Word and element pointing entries
------------------------------------------------------------------------

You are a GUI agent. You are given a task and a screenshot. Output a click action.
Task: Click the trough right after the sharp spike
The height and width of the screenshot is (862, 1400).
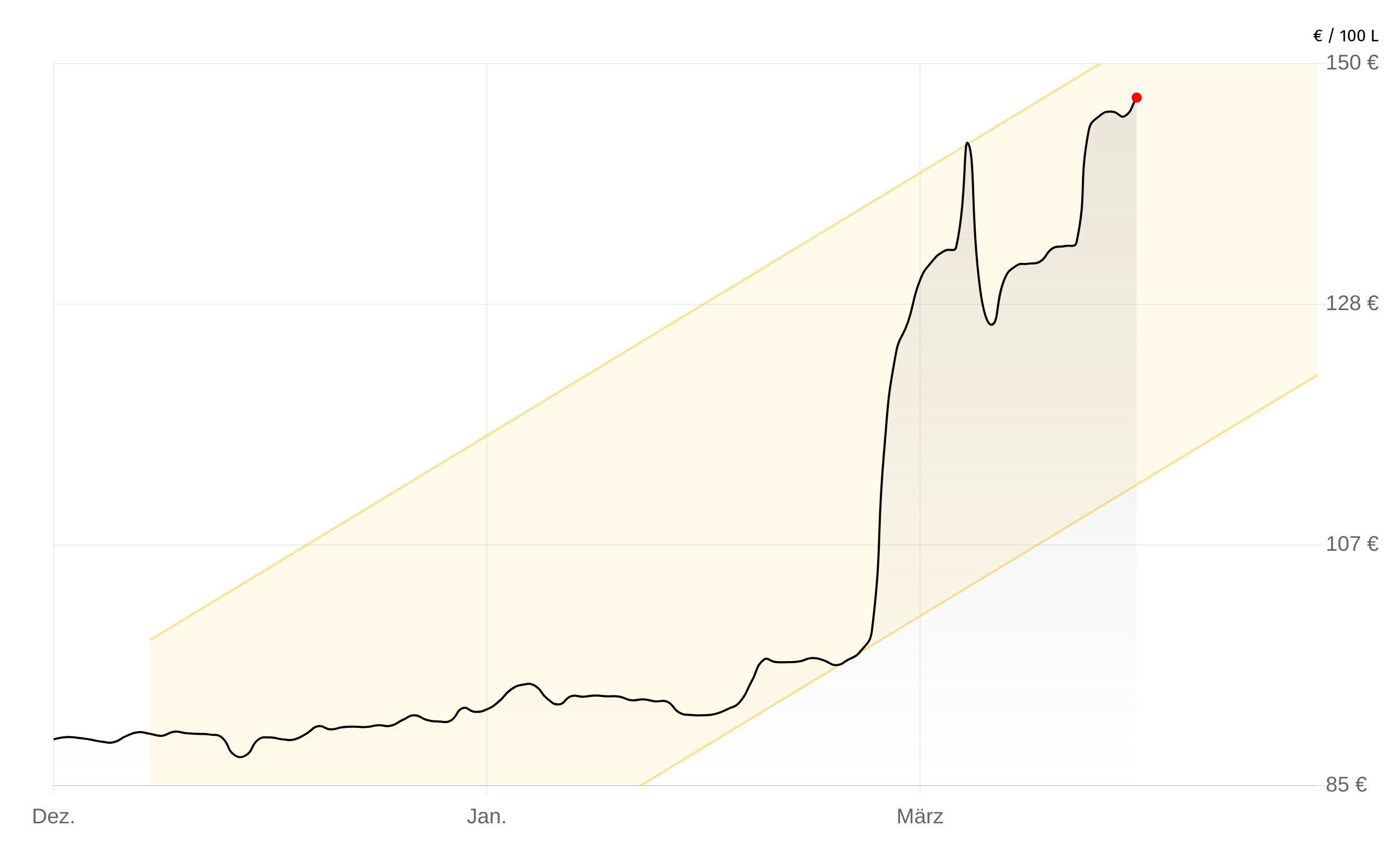point(992,324)
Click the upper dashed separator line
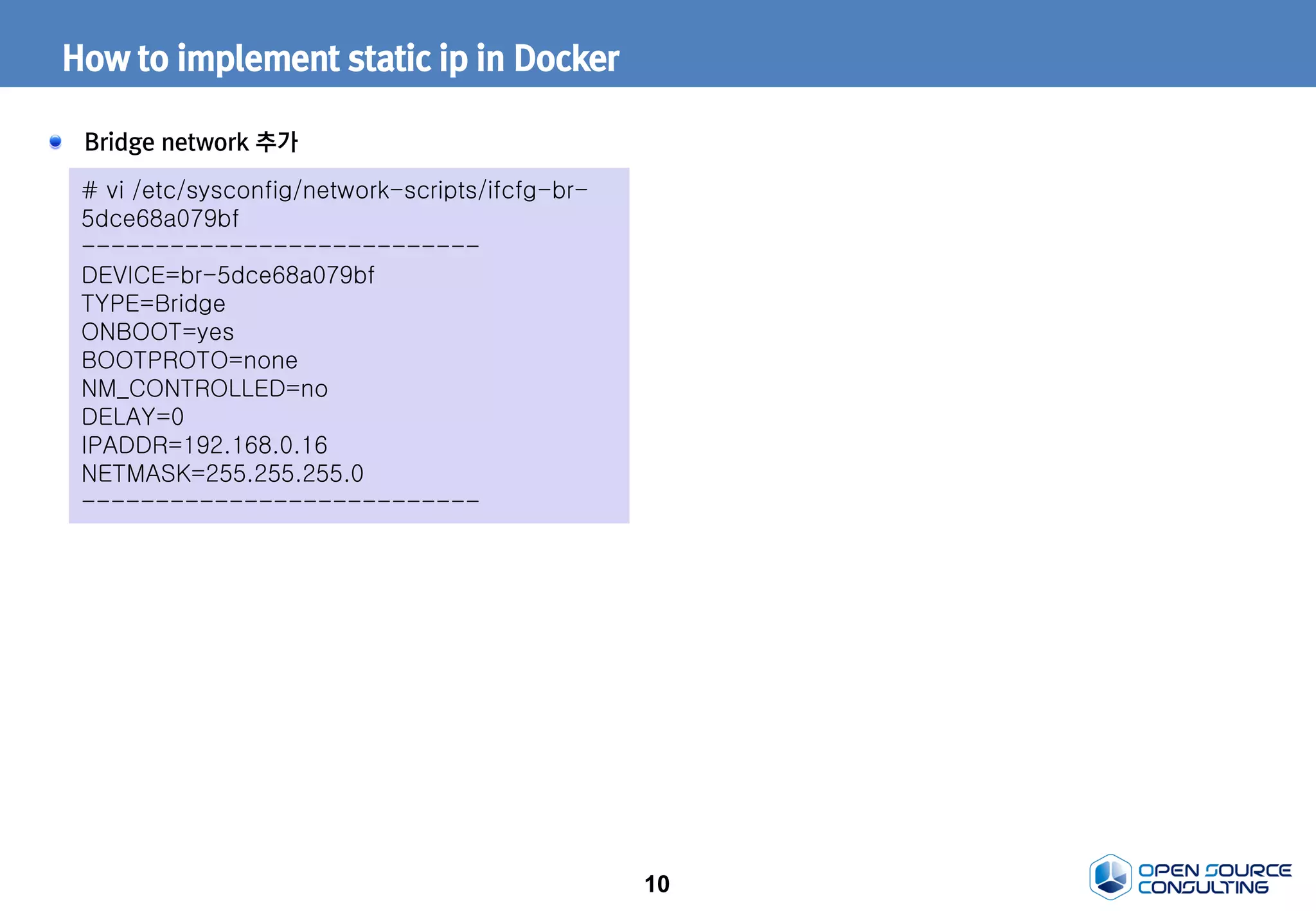 tap(281, 246)
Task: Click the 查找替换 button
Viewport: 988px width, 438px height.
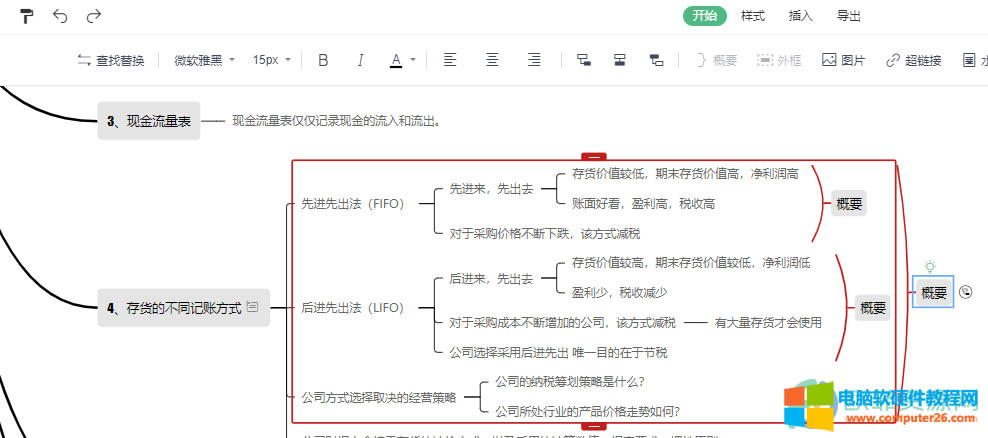Action: tap(111, 60)
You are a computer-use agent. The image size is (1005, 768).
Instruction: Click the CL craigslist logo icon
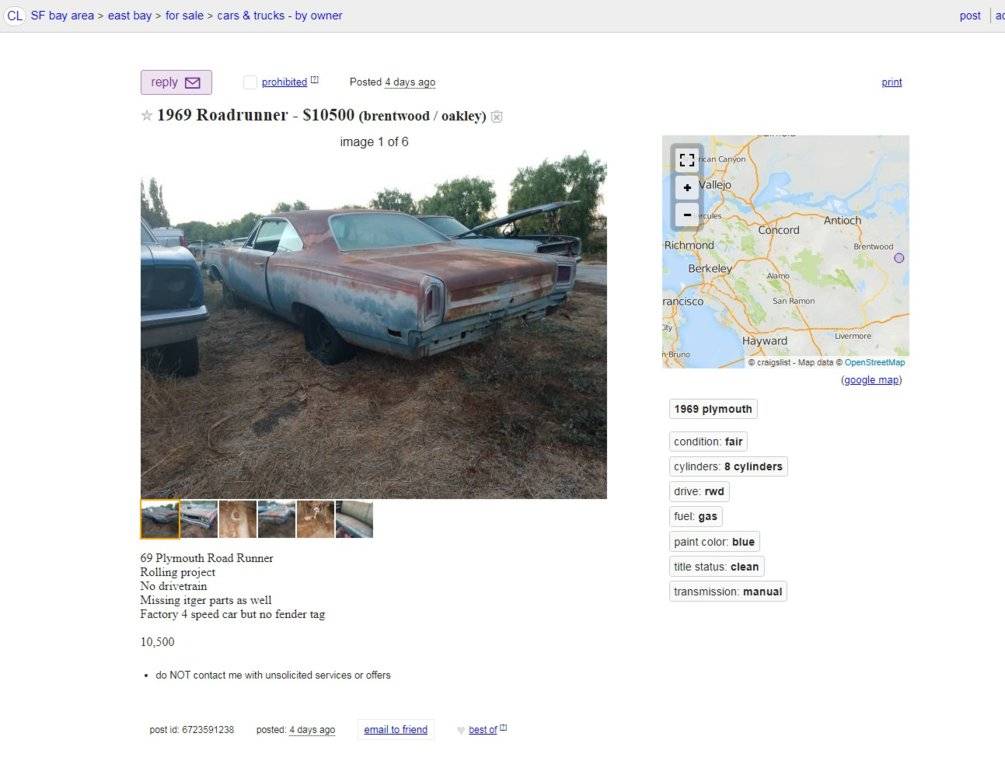tap(14, 15)
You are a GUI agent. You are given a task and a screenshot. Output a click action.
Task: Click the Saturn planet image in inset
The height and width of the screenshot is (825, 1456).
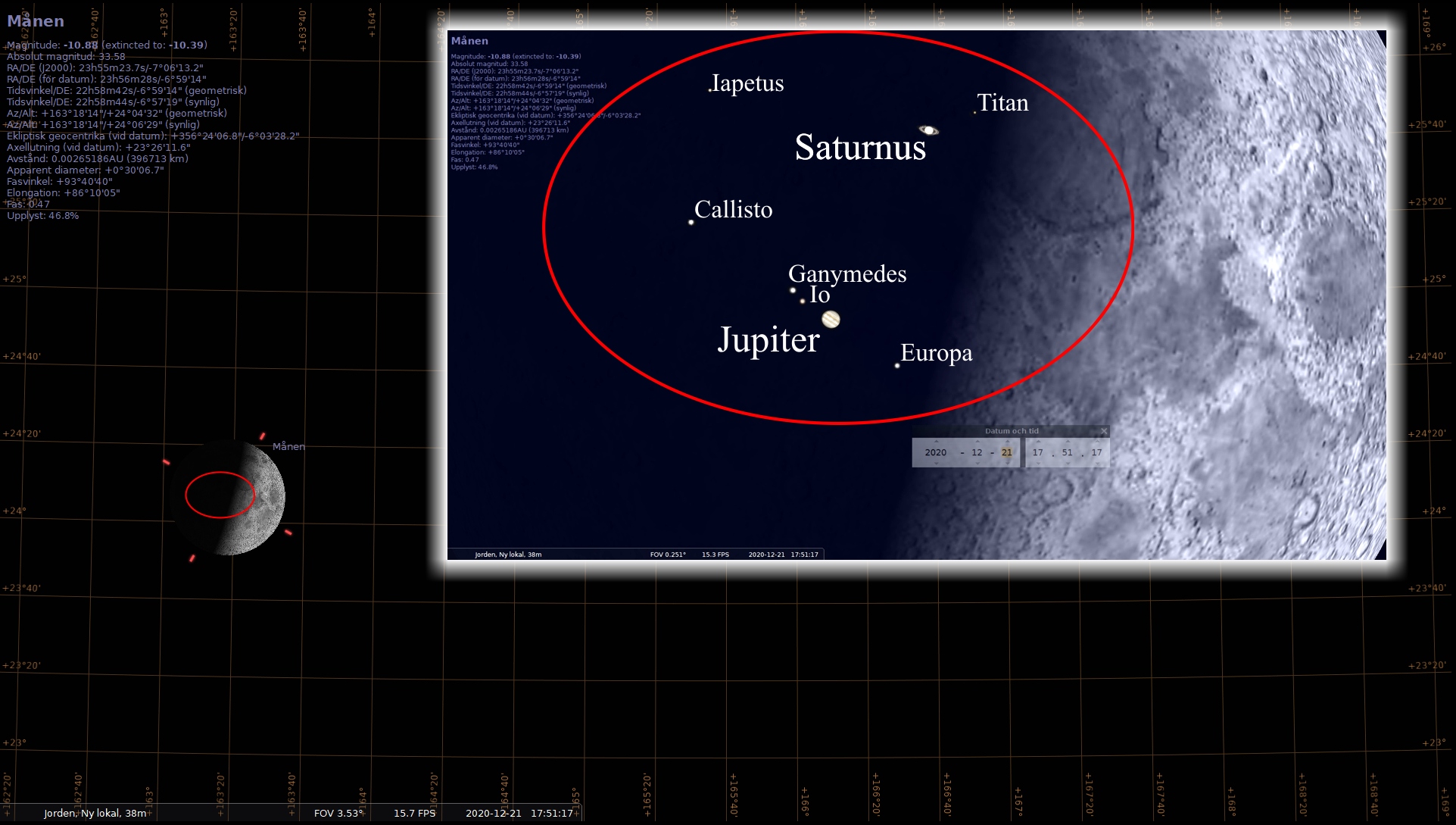pyautogui.click(x=928, y=130)
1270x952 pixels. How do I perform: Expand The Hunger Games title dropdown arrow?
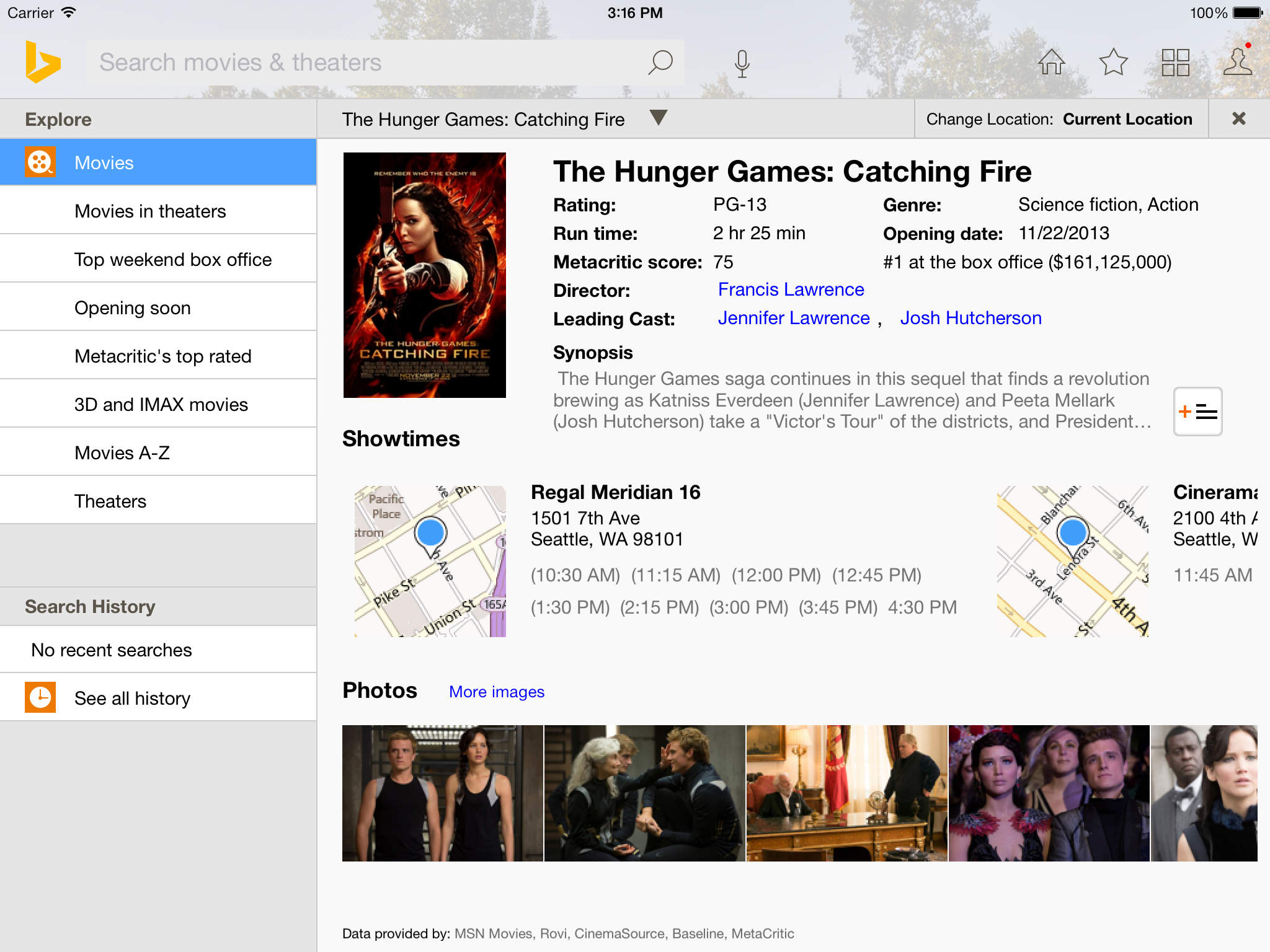coord(659,118)
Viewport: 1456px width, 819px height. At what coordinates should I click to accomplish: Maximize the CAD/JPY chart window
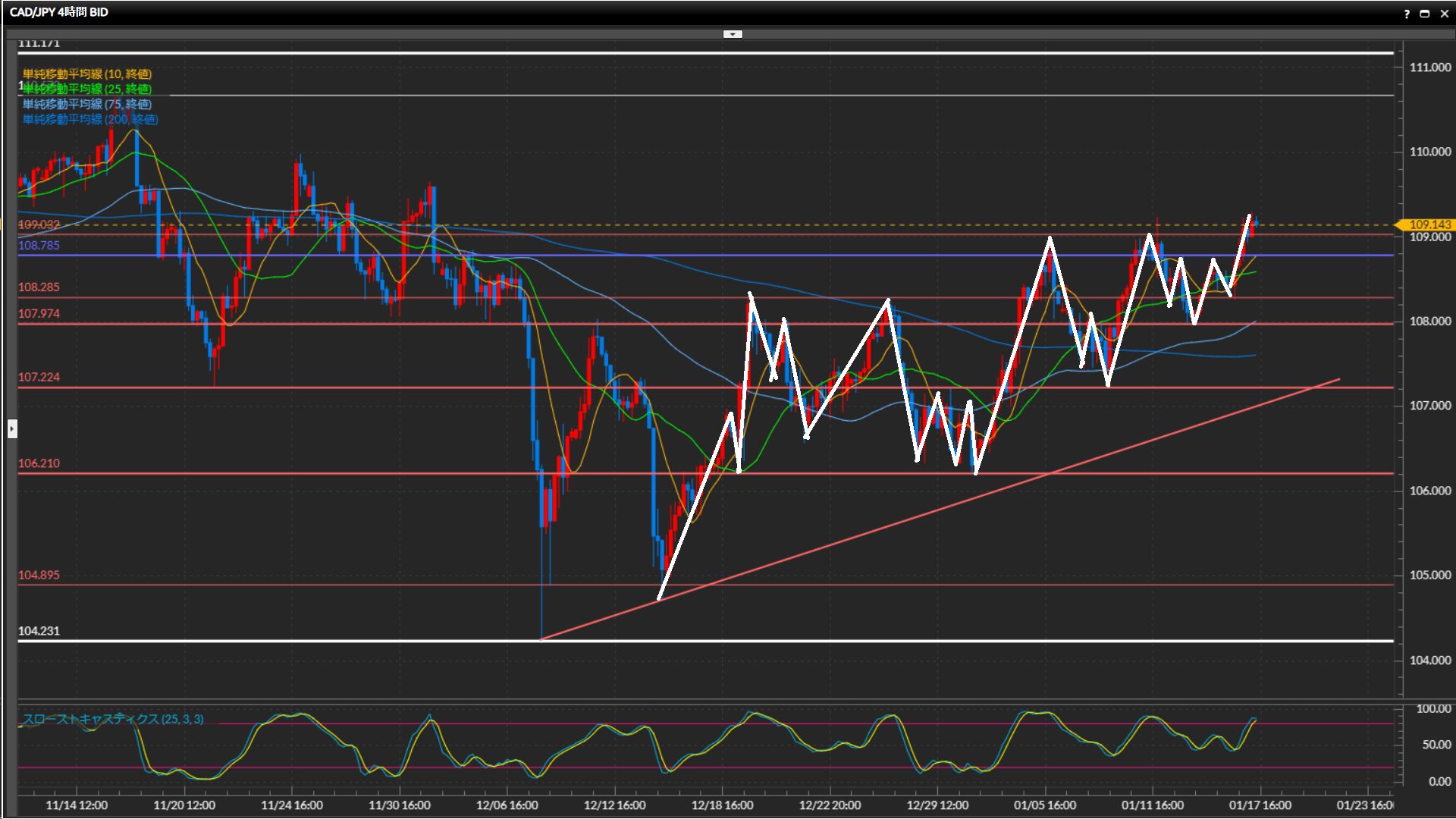1424,14
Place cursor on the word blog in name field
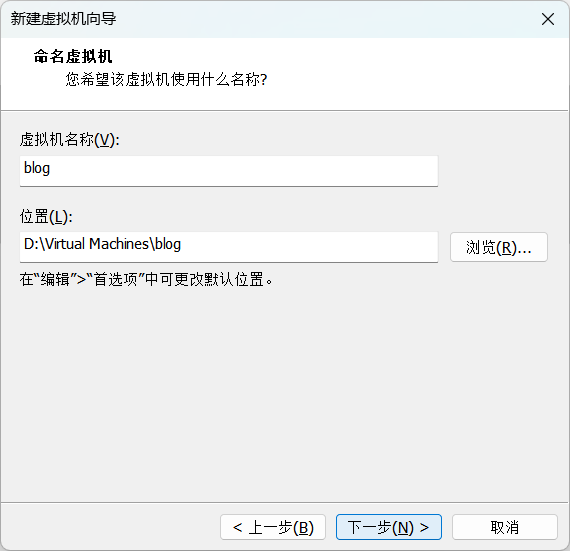 37,168
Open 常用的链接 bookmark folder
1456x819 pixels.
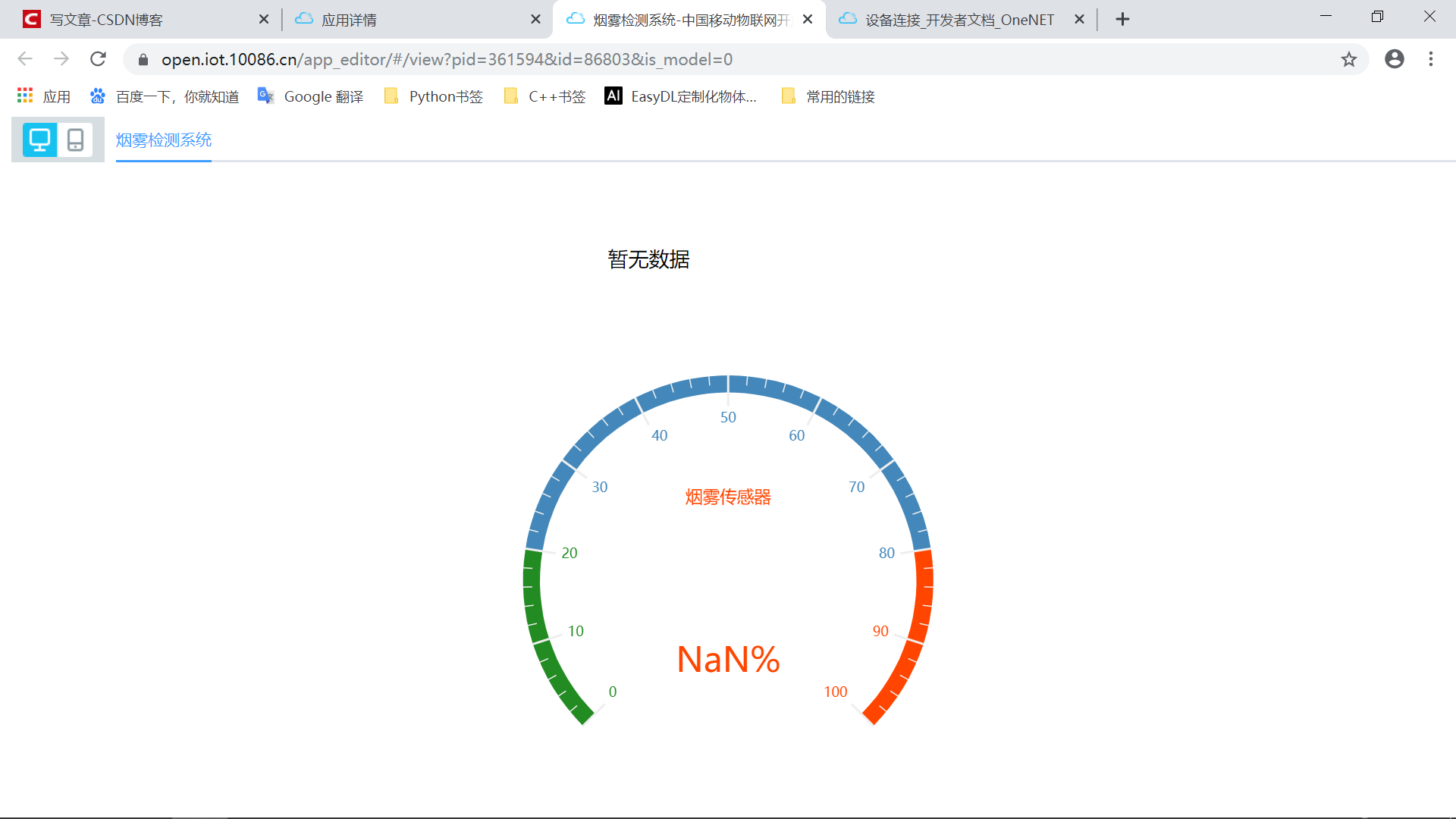click(828, 96)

------------------------------------------------------------------------

_TO DO:_
Reproduce the material above word for word, leaving out the pictures.

_OUTPUT BELOW:_
You are a GUI agent. You are given a task and a screenshot. Output a click action.
Task: Click the trough right after the sharp spike
The height and width of the screenshot is (862, 1400).
point(992,324)
Click the upper dashed separator line
 tap(281, 246)
Task: Click the 查找替换 button
Viewport: 988px width, 438px height.
Action: tap(111, 60)
You are a computer-use agent. The image size is (1005, 768).
Instruction: Click the CL craigslist logo icon
tap(14, 15)
You are a GUI agent. You are given a task and a screenshot. Output a click action.
Task: Click the Saturn planet image in inset
The height and width of the screenshot is (825, 1456).
pyautogui.click(x=928, y=130)
1270x952 pixels. How do I perform: Expand The Hunger Games title dropdown arrow?
coord(659,118)
Viewport: 1456px width, 819px height. At what coordinates should I click to accomplish: Maximize the CAD/JPY chart window
1424,14
Place cursor on the word blog in name field
 37,168
Open 常用的链接 bookmark folder
1456x819 pixels.
click(828, 96)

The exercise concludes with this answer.